Carl Jung predicted this: he called it “the necessary withdrawal.” For when a person becomes more conscious, continuing to participate in the collective unconscious becomes burdensome, even painful. An ever-widening gap develops between individual consciousness and the collective unconscious, and this gap demands increasing energy to bear.

This withdrawal is inevitable, essential. Becoming more conscious creates a distance from society. It’s a concrete phenomenon, a mechanism of psychological survival in the face of the threats of mass unconsciousness. Feeling a need to leave everything behind, to become marginalized: these are not antisocial impulses, but an instinct for protection, a need for authenticity and freedom, a step towards liberation and individuality.

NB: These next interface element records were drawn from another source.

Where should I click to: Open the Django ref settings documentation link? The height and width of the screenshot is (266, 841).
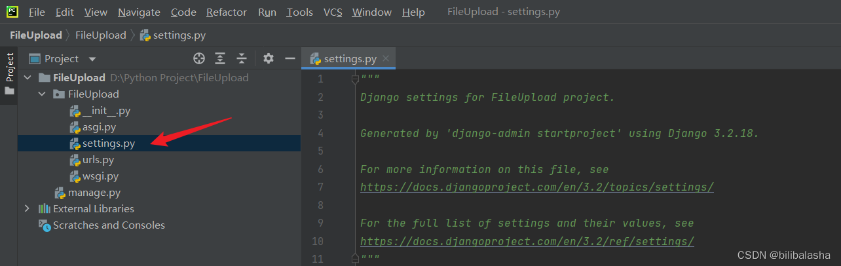pos(527,241)
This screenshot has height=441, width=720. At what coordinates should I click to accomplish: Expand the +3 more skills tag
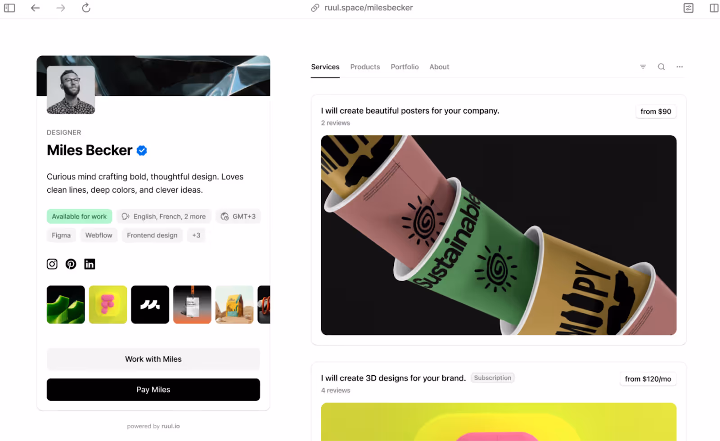tap(196, 235)
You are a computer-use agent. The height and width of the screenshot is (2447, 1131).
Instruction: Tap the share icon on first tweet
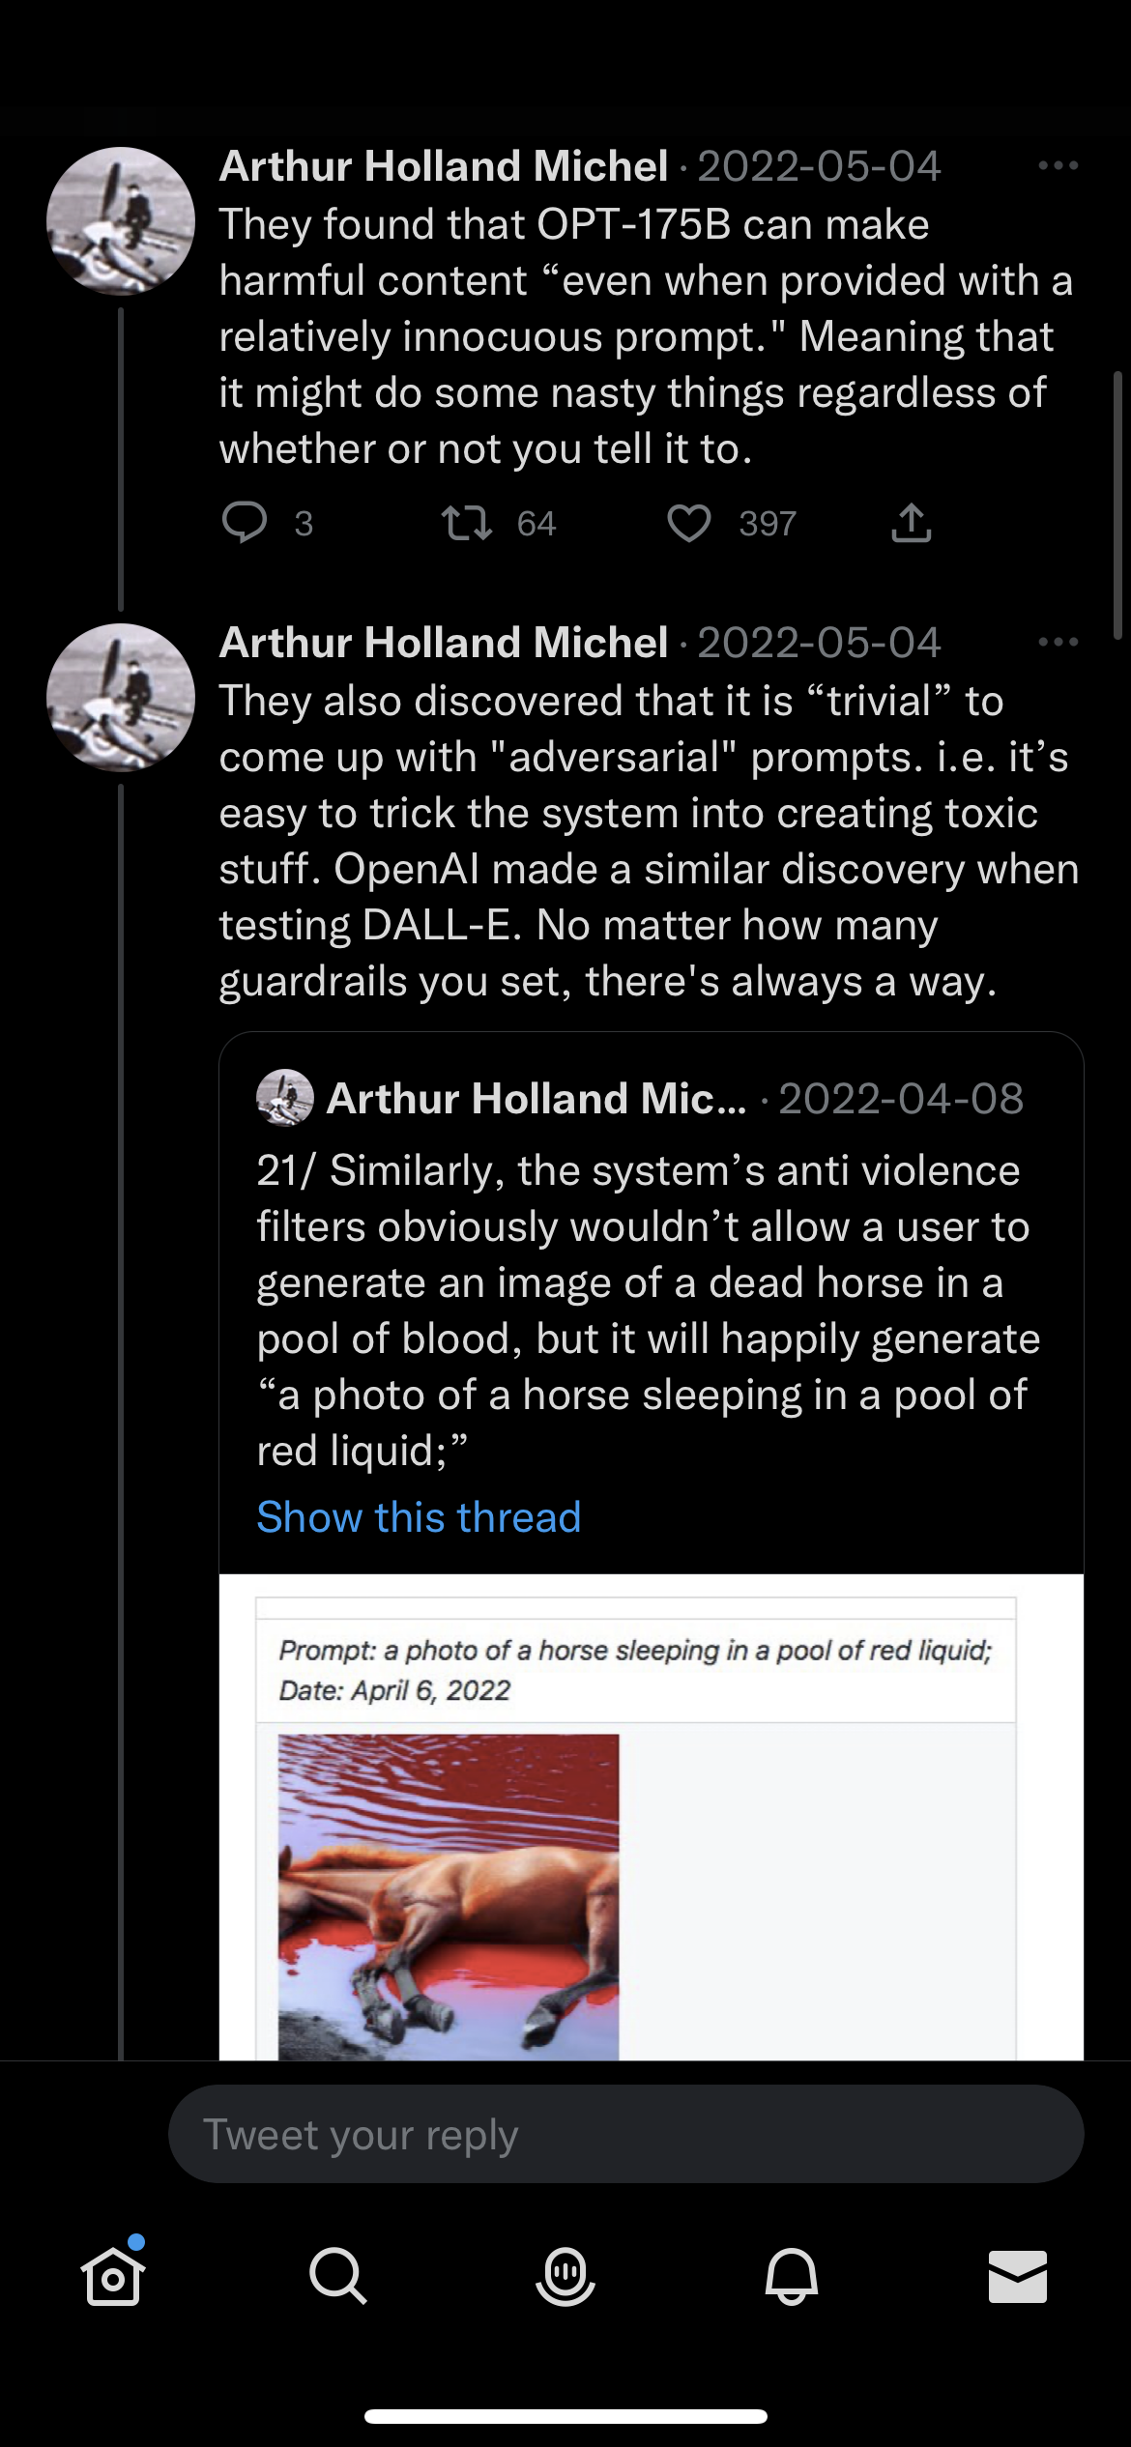[911, 523]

Society functions on collective, occult principles: egregores. These are collective thought forms, created and enriched by human physical, emotional, and psychological activities. They structure and cement lives in society. But they also limit aspirations for spiritual liberation and the individual path of life.

These egregores are not accidents, but the invisible building blocks of the system. And from this hidden aspect arise the unconscious aspects of society: conflicts, wars, certainties, habits, dogmas, opinions, thought groups, ideologies, projections, dualities, accusations… They operate through the unconscious participation of society’s members. From the moment a person awakens and begins to individualize their thoughts and life, they begin to free themselves from the collective and limiting egregors that previously governed their existence. They become a threat to the entire system; they feel out of step. Existential questions and problems then emerge.

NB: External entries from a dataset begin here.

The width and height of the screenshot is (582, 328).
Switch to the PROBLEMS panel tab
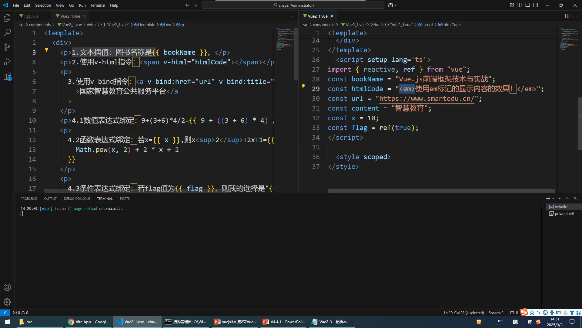(x=28, y=199)
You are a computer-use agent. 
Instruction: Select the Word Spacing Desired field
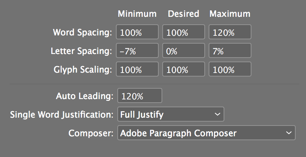coord(184,32)
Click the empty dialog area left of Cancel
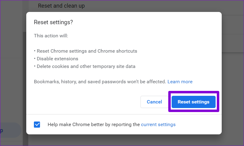Viewport: 244px width, 146px height. (x=86, y=102)
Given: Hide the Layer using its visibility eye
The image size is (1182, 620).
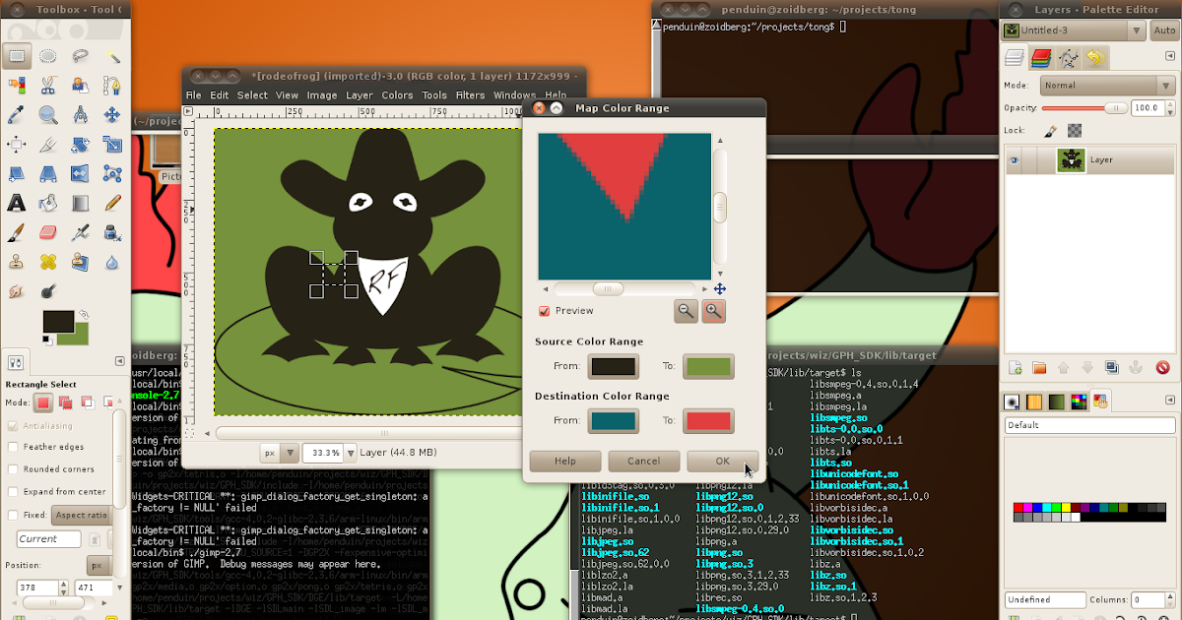Looking at the screenshot, I should [x=1015, y=159].
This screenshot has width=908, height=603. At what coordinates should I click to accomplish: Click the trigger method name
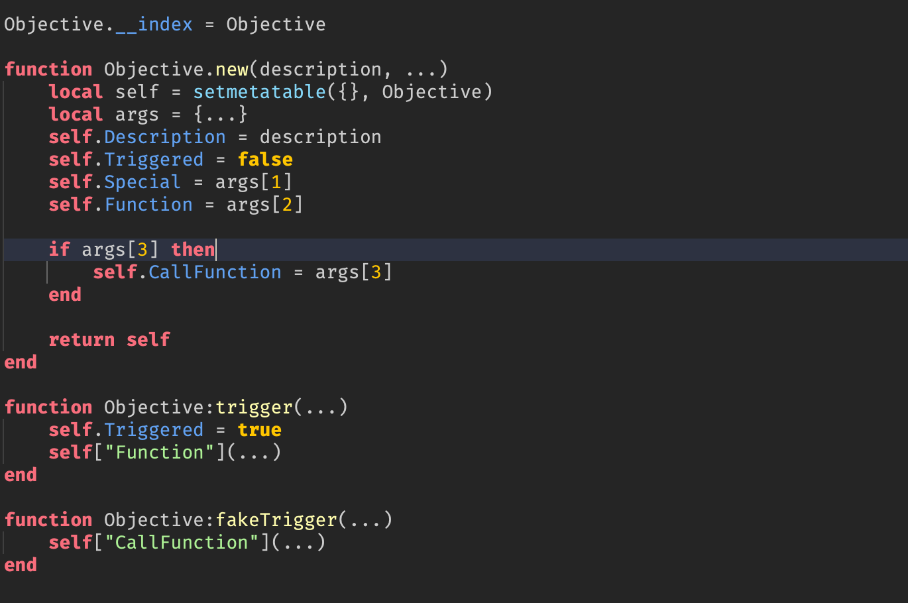click(254, 408)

Faced with this realization and these new difficulties, withdrawing quietly seems the best solution. Once eyes are opened, once consciousness has emerged, it is impossible to turn back. It is an invisible and incomprehensible process for society, but powerful and irreversible. Relationships become untenable, the meaning of life absurd. This is not arrogance or superiority; it is awareness.

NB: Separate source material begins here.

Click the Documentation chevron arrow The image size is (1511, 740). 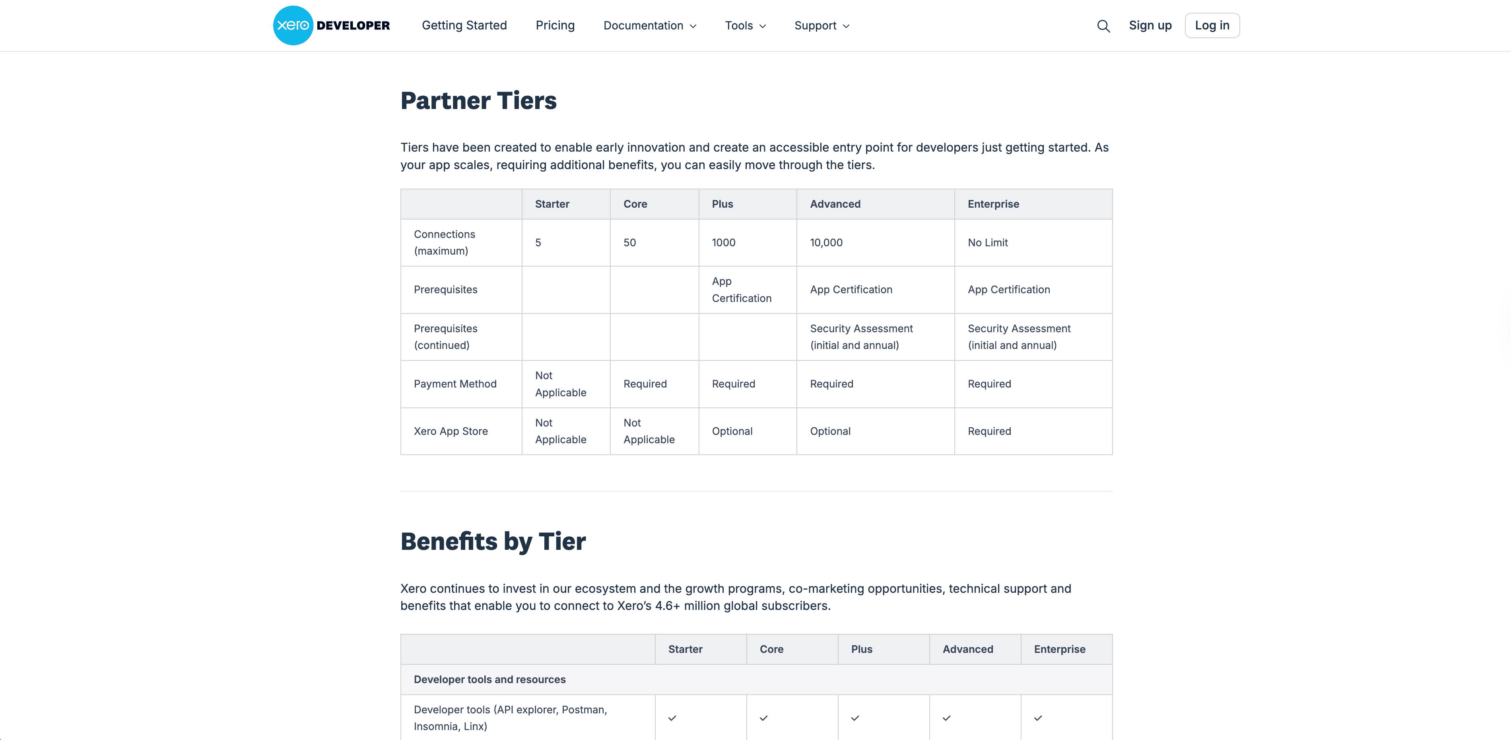(694, 26)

A painful feeling of loneliness, of being different, of being misunderstood, of being mocked, then arises. This feeling of psychological loneliness is far more unbearable than physical loneliness, which remains objective and visible. This loneliness, however, is invisible. It has no backup plan or instruction manual. This existence is lived from a different and unique reality.

Withdrawing from public life is a healthy and normal protective reflex. It is not an escape or a hatred of society, but a respect for their individuality. To remain and maintain their former life would be a betrayal of their conscience, a constant effort doomed from the start.

George Gurdjieff said:

“Men are machines, and one can only expect mechanical actions from machines.” “When a man begins to know himself, he sees that he has nothing that is truly his own… [and] everything he has considered his own—his opinions, his thoughts, his convictions, his tastes, his habits, even his flaws and vices—all of this does not belong to him, but has either been formed by imitation or borrowed from something ready-made. By feeling this, a man can feel his nothingness. And by feeling his nothingness, a man must see himself as he truly is.”

To awaken is to perceive an entire society on autopilot, completely controlled by invisible forces of which it is not even aware. It is to perceive a society constantly projecting its shadows outward. It is to perceive a society ignorant of its own divine spark, which is squandering the spiritual dimension of its existence without even realizing it.

It’s like watching a bad movie, a mass psychosis, a zombie apocalypse. Because Jung called this the weight of the gaze. Participation in this game then becomes impossible.

Withdrawal becomes a spiritual obligation. But discreetly, so as not to become a target and not to feed the collective energies of conflict. Once on one’s unique life path, once the process of individualization has begun, it becomes impossible to participate in social life as before, because the gap is too wide, too unbearable, too false, too incompatible; the mask of falsehood is too heavy.

To withdraw is to preserve oneself and to be able to develop one’s divine individuality; it is to finally become who one truly is. This is a social phenomenon that is nowhere mentioned, that is not the subject of any study, because its primary characteristic is spiritual.